§ Task to carry out: Output every entry below word for word, minus the images.
---------- Source material
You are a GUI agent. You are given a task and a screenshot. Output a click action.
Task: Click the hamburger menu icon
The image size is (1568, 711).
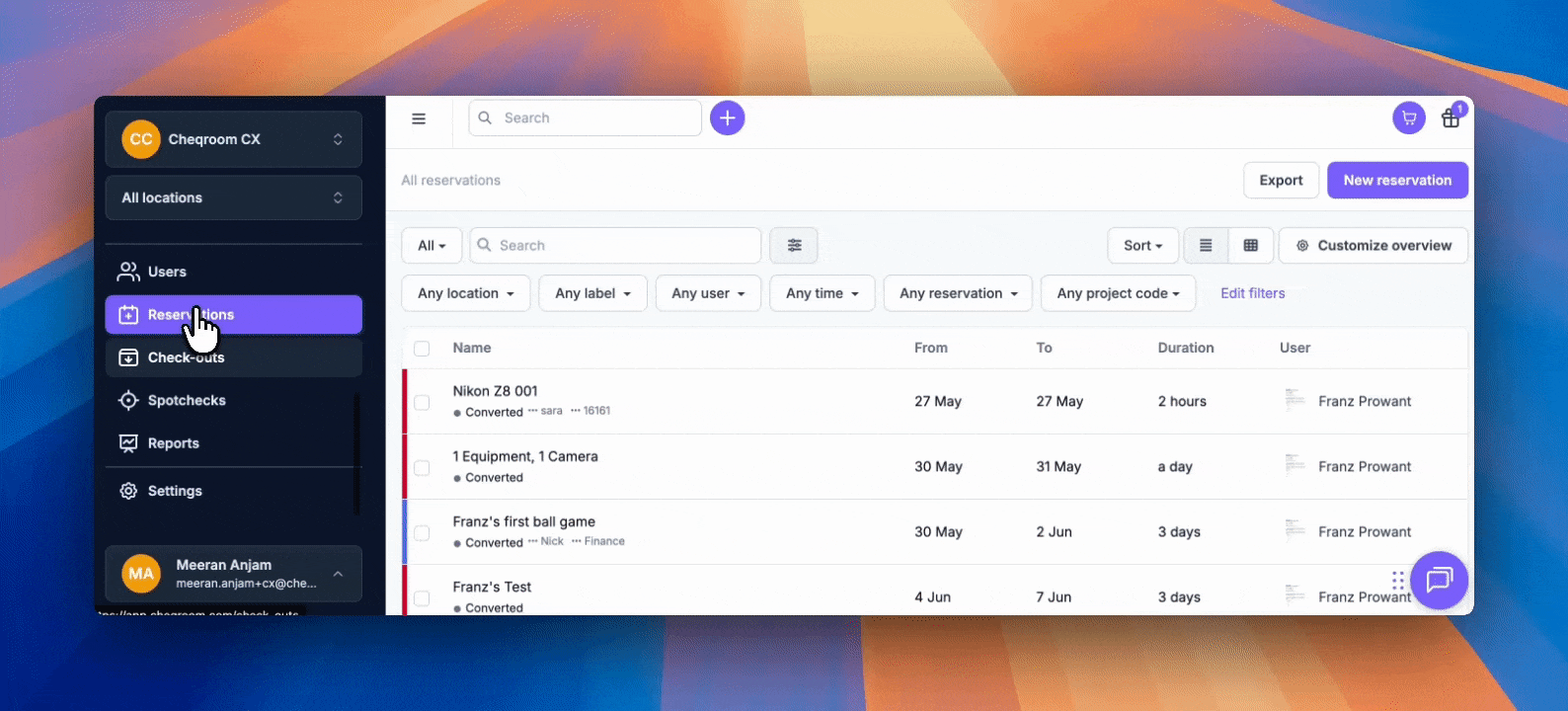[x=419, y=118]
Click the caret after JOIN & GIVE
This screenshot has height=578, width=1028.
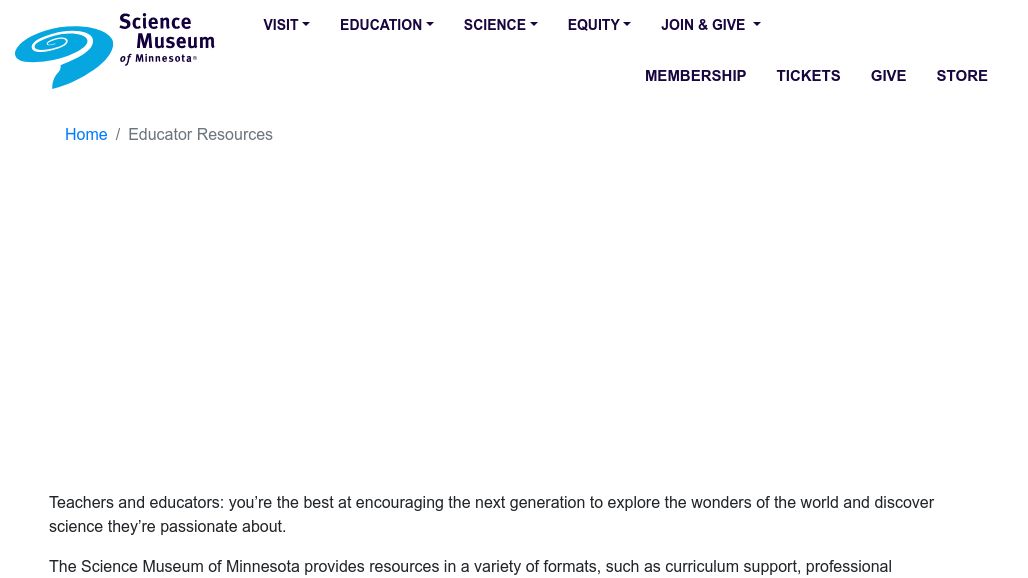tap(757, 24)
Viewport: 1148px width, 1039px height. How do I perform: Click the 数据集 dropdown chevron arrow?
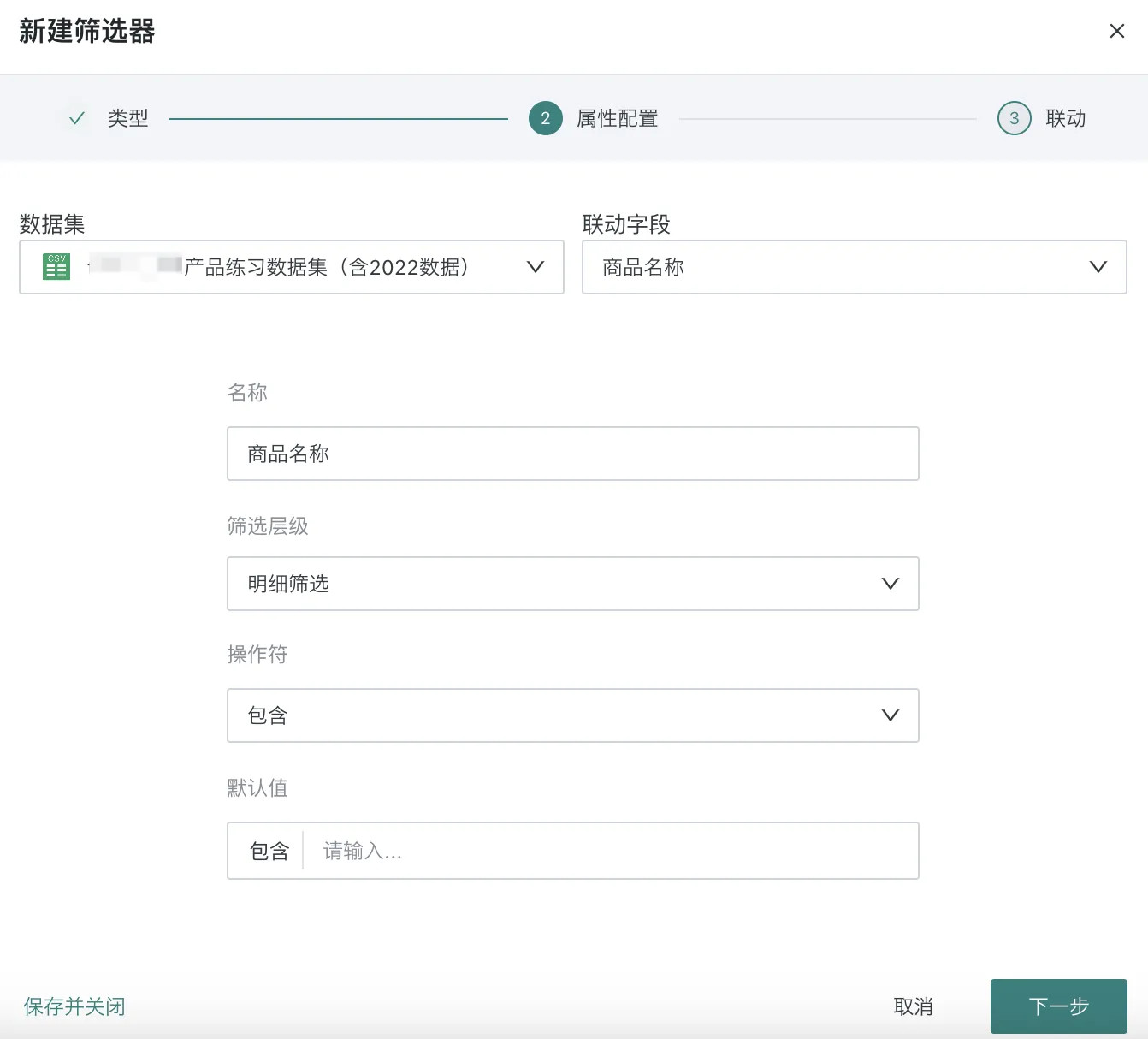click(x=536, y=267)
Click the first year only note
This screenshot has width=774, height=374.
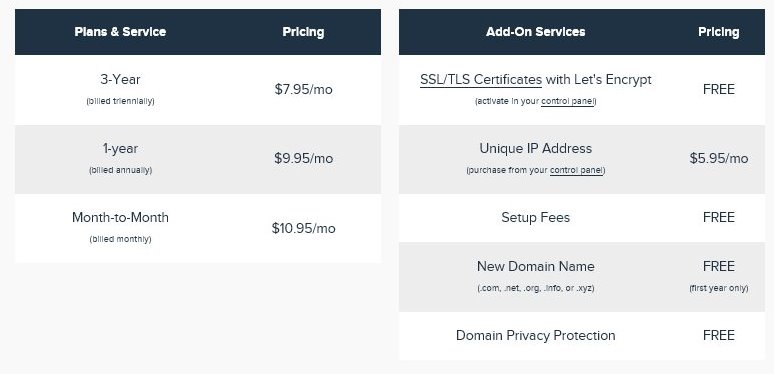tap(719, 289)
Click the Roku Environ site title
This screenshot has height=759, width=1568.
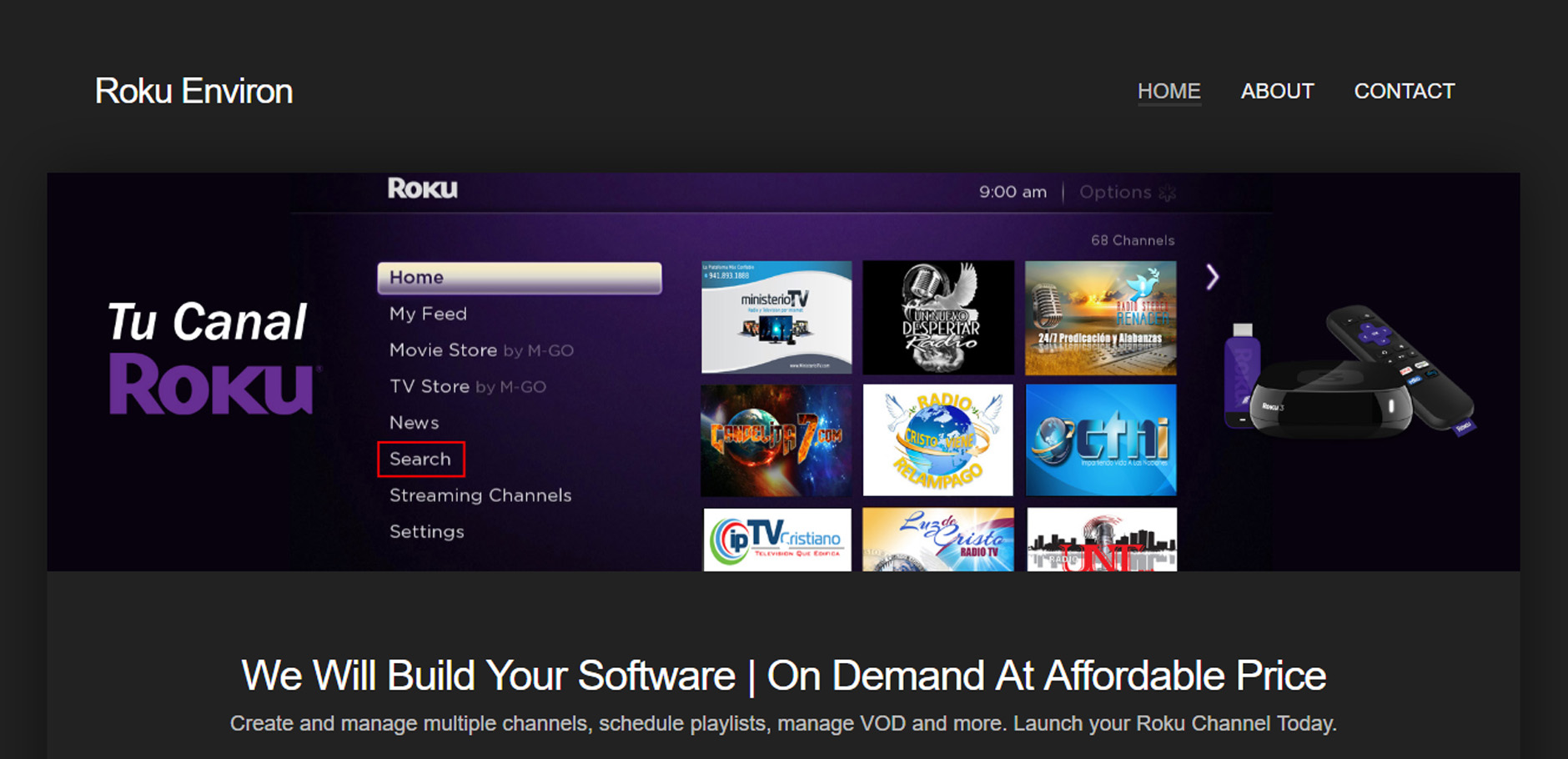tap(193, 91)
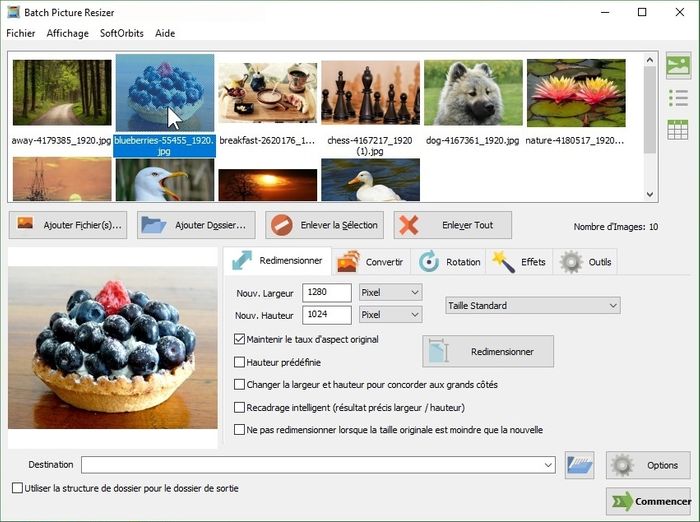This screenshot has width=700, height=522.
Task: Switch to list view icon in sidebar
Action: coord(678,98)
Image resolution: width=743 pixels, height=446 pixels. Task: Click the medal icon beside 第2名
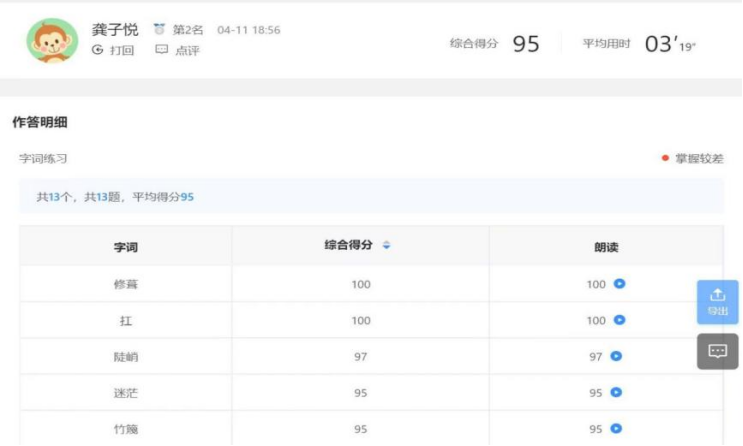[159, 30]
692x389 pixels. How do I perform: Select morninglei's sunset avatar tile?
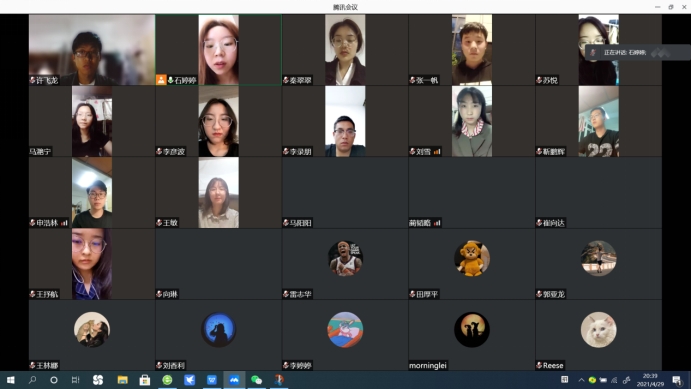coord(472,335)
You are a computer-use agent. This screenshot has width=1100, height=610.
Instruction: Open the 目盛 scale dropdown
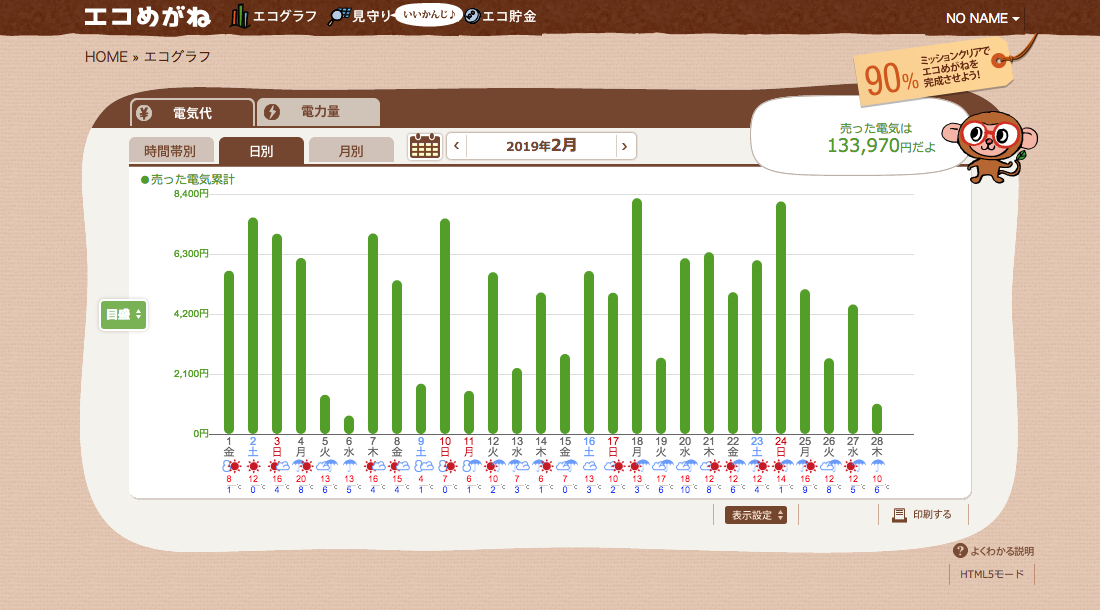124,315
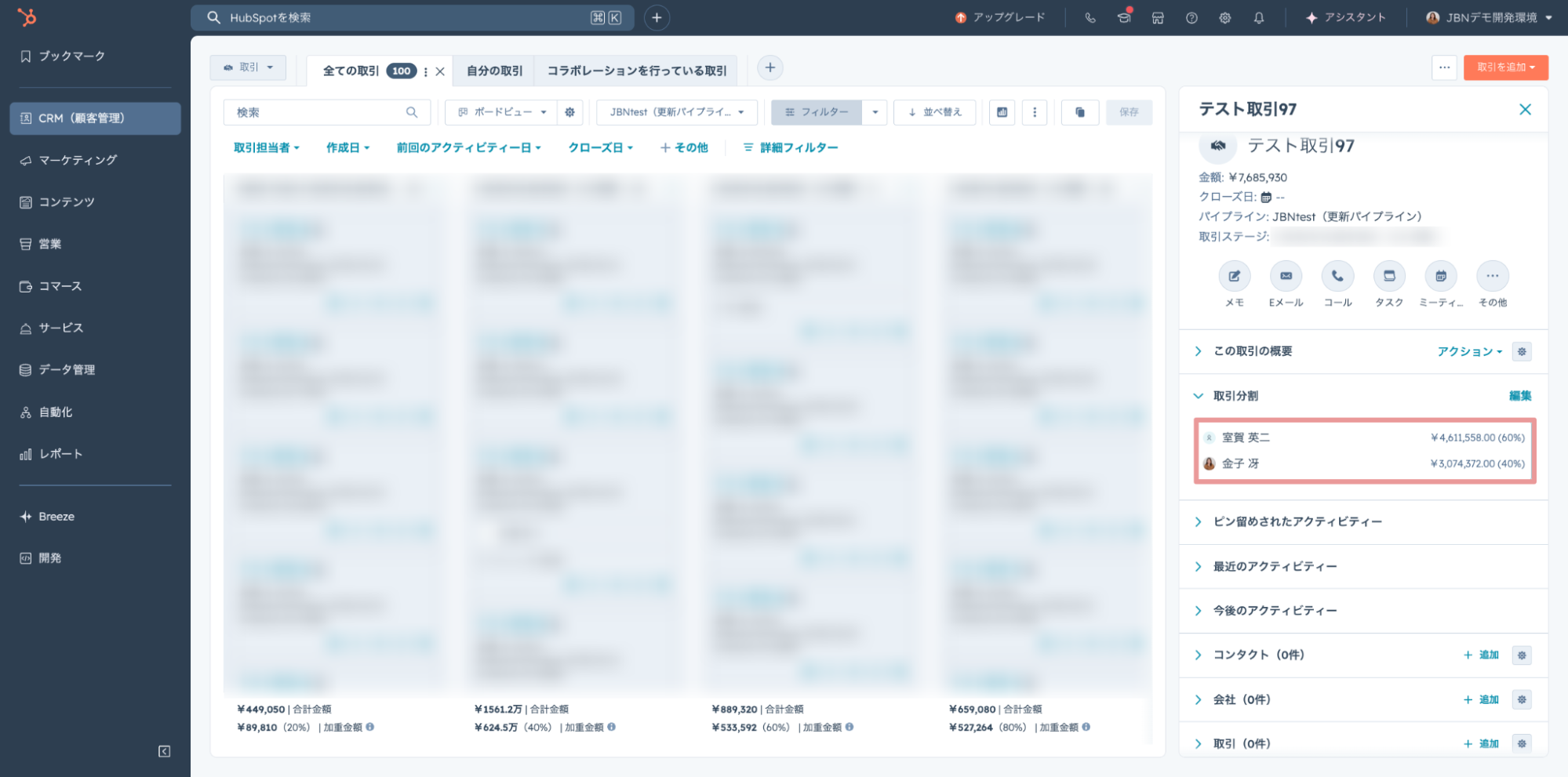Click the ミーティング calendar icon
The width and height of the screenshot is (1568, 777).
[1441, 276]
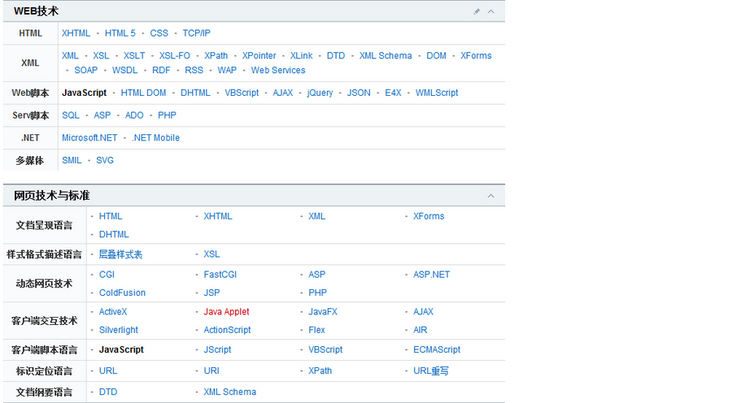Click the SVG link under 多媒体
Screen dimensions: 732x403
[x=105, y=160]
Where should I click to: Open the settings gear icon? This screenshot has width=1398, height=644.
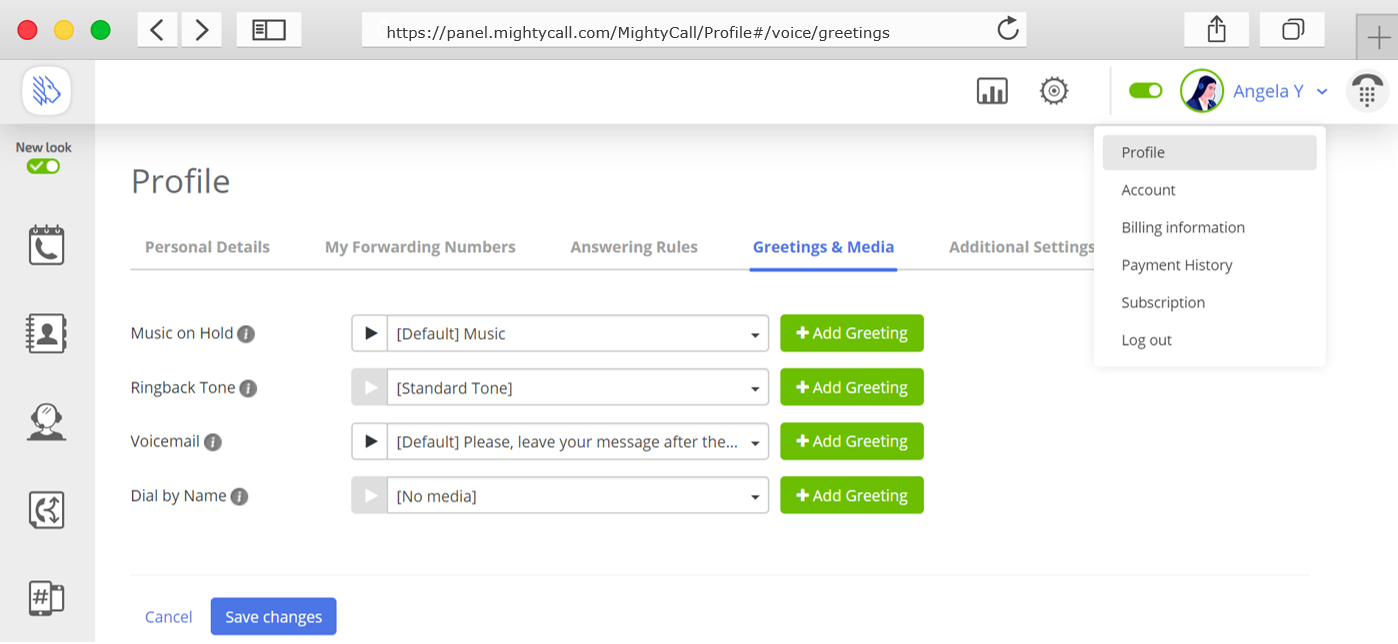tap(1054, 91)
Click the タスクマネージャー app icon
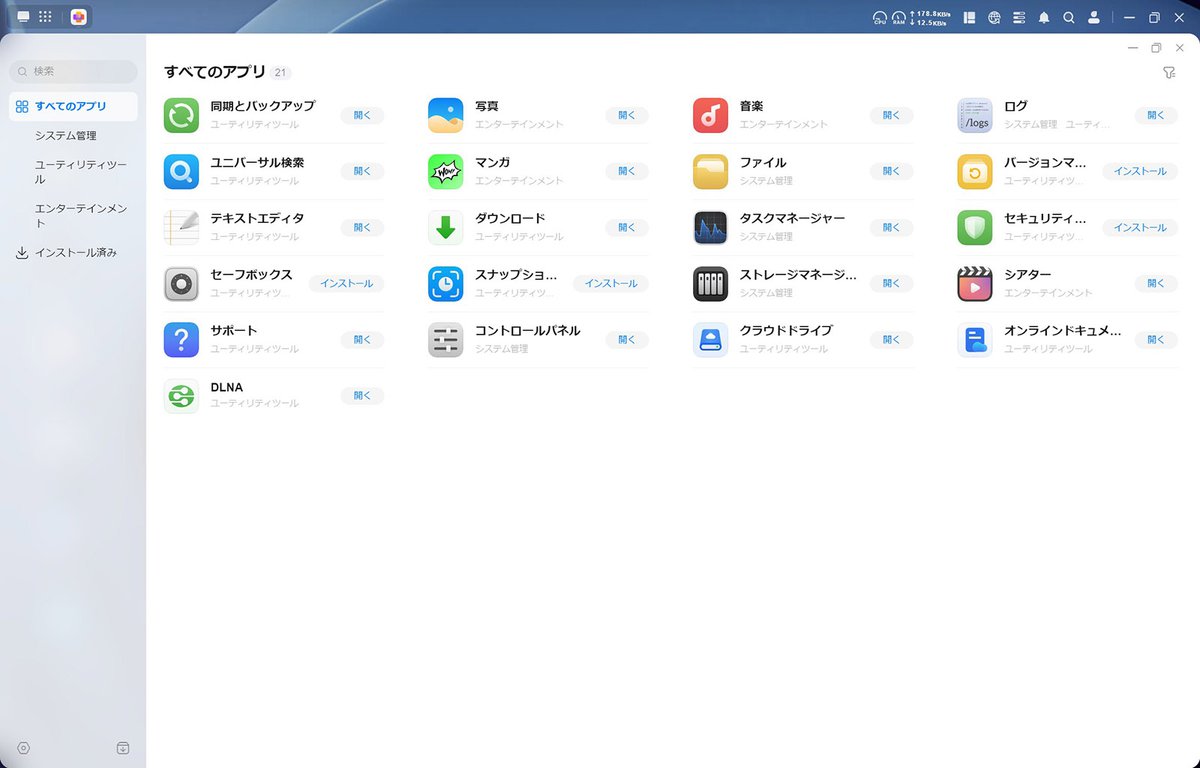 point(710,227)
--------------------
§ Output for this task:
You are a GUI agent. You are given a task and a screenshot. Output a click action.
Task: Click the hamburger menu icon
The image size is (1568, 711).
[x=419, y=118]
Click the caret after JOIN & GIVE
This screenshot has height=578, width=1028.
tap(757, 24)
Viewport: 1148px width, 1039px height. How do I perform: Click the 数据集 dropdown chevron arrow?
click(x=536, y=267)
Click the first year only note
This screenshot has width=774, height=374.
tap(719, 289)
Click the Roku Environ site title
This screenshot has height=759, width=1568.
tap(193, 91)
This screenshot has width=700, height=522.
Task: Switch to list view icon in sidebar
Action: coord(678,98)
Image resolution: width=743 pixels, height=446 pixels. Task: Click the medal icon beside 第2名
[159, 30]
692x389 pixels. How do I perform: Select morninglei's sunset avatar tile?
coord(472,335)
You are a computer-use agent. This screenshot has width=1100, height=610.
Instruction: Open the 目盛 scale dropdown
124,315
Click the ミーティング calendar icon
The width and height of the screenshot is (1568, 777).
[1441, 276]
Click the SVG link under 多媒体
Screen dimensions: 732x403
[x=105, y=160]
Where should I click to: Open the settings gear icon? This screenshot has width=1398, height=644.
tap(1054, 91)
Click the タスクマネージャー app icon
 point(710,227)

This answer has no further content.